- What this task involves -
Repeat the entries word for word. Leave nothing out.

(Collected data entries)

- - - - - - -

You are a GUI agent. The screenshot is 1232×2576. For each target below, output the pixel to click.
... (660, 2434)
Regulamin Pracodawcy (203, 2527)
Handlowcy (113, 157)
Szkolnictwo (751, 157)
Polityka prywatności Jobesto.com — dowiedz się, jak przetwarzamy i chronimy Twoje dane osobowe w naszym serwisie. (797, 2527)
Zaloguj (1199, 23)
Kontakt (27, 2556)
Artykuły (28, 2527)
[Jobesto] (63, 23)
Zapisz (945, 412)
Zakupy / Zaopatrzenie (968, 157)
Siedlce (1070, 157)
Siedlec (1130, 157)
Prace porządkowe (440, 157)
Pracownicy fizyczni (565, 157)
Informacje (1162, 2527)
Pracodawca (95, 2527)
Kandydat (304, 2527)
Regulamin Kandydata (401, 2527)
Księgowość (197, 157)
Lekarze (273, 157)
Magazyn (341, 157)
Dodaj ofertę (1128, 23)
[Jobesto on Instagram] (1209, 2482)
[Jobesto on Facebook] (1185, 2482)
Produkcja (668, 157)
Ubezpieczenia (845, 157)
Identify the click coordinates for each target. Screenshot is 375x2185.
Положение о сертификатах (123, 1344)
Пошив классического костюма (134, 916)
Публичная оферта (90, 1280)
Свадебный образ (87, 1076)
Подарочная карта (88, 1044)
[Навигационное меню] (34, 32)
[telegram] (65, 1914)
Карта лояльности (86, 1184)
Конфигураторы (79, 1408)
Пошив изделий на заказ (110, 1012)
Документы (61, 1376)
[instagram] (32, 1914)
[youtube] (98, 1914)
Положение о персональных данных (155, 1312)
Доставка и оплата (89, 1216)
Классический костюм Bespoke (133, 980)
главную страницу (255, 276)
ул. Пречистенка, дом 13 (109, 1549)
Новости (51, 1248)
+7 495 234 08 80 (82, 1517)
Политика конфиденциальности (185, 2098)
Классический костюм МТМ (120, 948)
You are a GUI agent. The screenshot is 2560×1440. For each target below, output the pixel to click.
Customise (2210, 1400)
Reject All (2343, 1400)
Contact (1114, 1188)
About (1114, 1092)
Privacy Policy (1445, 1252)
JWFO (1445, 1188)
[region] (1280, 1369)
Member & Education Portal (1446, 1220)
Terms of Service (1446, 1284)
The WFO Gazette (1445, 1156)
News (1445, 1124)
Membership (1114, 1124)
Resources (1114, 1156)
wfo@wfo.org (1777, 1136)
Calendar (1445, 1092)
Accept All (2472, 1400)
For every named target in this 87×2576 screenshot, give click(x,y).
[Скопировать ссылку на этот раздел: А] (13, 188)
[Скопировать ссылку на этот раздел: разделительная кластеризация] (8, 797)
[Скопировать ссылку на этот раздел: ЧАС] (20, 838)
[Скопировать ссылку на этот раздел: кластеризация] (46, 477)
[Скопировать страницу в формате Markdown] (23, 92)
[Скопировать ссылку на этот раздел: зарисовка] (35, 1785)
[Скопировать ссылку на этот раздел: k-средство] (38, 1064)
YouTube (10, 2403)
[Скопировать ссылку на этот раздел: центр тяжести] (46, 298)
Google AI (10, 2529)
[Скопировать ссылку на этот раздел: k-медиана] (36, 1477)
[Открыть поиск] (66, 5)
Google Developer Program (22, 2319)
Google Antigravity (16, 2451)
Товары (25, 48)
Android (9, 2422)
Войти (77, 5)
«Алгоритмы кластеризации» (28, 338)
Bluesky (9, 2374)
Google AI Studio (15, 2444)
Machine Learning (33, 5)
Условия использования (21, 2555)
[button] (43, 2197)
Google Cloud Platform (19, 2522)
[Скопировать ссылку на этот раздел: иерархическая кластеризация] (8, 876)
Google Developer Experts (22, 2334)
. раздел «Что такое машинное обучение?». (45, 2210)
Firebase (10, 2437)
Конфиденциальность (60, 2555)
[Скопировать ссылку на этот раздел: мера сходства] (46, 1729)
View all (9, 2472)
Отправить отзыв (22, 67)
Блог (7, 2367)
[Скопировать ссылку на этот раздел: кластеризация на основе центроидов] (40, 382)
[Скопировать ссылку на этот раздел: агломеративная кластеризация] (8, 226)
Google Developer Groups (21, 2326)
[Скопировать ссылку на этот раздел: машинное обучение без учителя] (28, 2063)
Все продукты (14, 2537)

- - - - - - -

- Your solution -
You are a GUI agent. The screenshot is 1232×2576. For each target below, output the pixel to click.
... (660, 2434)
Regulamin Pracodawcy (203, 2527)
Handlowcy (113, 157)
Szkolnictwo (751, 157)
Polityka prywatności Jobesto.com — dowiedz się, jak przetwarzamy i chronimy Twoje dane osobowe w naszym serwisie. (797, 2527)
Zaloguj (1199, 23)
Kontakt (27, 2556)
Artykuły (28, 2527)
[Jobesto] (63, 23)
Zapisz (945, 412)
Zakupy / Zaopatrzenie (968, 157)
Siedlce (1070, 157)
Siedlec (1130, 157)
Prace porządkowe (440, 157)
Pracownicy fizyczni (565, 157)
Informacje (1162, 2527)
Pracodawca (95, 2527)
Kandydat (304, 2527)
Regulamin Kandydata (401, 2527)
Księgowość (197, 157)
Lekarze (273, 157)
Magazyn (341, 157)
Dodaj ofertę (1128, 23)
[Jobesto on Instagram] (1209, 2482)
[Jobesto on Facebook] (1185, 2482)
Produkcja (668, 157)
Ubezpieczenia (845, 157)
Identify the click coordinates for each target. Screenshot is 375x2185.
Положение о сертификатах (123, 1344)
Пошив классического костюма (134, 916)
Публичная оферта (90, 1280)
Свадебный образ (87, 1076)
Подарочная карта (88, 1044)
[Навигационное меню] (34, 32)
[telegram] (65, 1914)
Карта лояльности (86, 1184)
Конфигураторы (79, 1408)
Пошив изделий на заказ (110, 1012)
Документы (61, 1376)
[instagram] (32, 1914)
[youtube] (98, 1914)
Положение о персональных данных (155, 1312)
Доставка и оплата (89, 1216)
Классический костюм Bespoke (133, 980)
главную страницу (255, 276)
ул. Пречистенка, дом 13 (109, 1549)
Новости (51, 1248)
+7 495 234 08 80 (82, 1517)
Политика конфиденциальности (185, 2098)
Классический костюм МТМ (120, 948)
You are a GUI agent. The screenshot is 2560×1440. For each target below, output the pixel to click.
Customise (2210, 1400)
Reject All (2343, 1400)
Contact (1114, 1188)
About (1114, 1092)
Privacy Policy (1445, 1252)
JWFO (1445, 1188)
[region] (1280, 1369)
Member & Education Portal (1446, 1220)
Terms of Service (1446, 1284)
The WFO Gazette (1445, 1156)
News (1445, 1124)
Membership (1114, 1124)
Resources (1114, 1156)
wfo@wfo.org (1777, 1136)
Calendar (1445, 1092)
Accept All (2472, 1400)
For every named target in this 87×2576 screenshot, give click(x,y).
[Скопировать ссылку на этот раздел: А] (13, 188)
[Скопировать ссылку на этот раздел: разделительная кластеризация] (8, 797)
[Скопировать ссылку на этот раздел: ЧАС] (20, 838)
[Скопировать ссылку на этот раздел: кластеризация] (46, 477)
[Скопировать страницу в формате Markdown] (23, 92)
[Скопировать ссылку на этот раздел: зарисовка] (35, 1785)
[Скопировать ссылку на этот раздел: k-средство] (38, 1064)
YouTube (10, 2403)
[Скопировать ссылку на этот раздел: центр тяжести] (46, 298)
Google AI (10, 2529)
[Скопировать ссылку на этот раздел: k-медиана] (36, 1477)
[Открыть поиск] (66, 5)
Google Developer Program (22, 2319)
Google Antigravity (16, 2451)
Товары (25, 48)
Android (9, 2422)
Войти (77, 5)
«Алгоритмы кластеризации» (28, 338)
Bluesky (9, 2374)
Google AI Studio (15, 2444)
Machine Learning (33, 5)
Условия использования (21, 2555)
[button] (43, 2197)
Google Cloud Platform (19, 2522)
[Скопировать ссылку на этот раздел: иерархическая кластеризация] (8, 876)
Google Developer Experts (22, 2334)
. раздел «Что такое машинное обучение?». (45, 2210)
Firebase (10, 2437)
Конфиденциальность (60, 2555)
[Скопировать ссылку на этот раздел: мера сходства] (46, 1729)
View all (9, 2472)
Отправить отзыв (22, 67)
Блог (7, 2367)
[Скопировать ссылку на этот раздел: кластеризация на основе центроидов] (40, 382)
[Скопировать ссылку на этот раздел: агломеративная кластеризация] (8, 226)
Google Developer Groups (21, 2326)
[Скопировать ссылку на этот раздел: машинное обучение без учителя] (28, 2063)
Все продукты (14, 2537)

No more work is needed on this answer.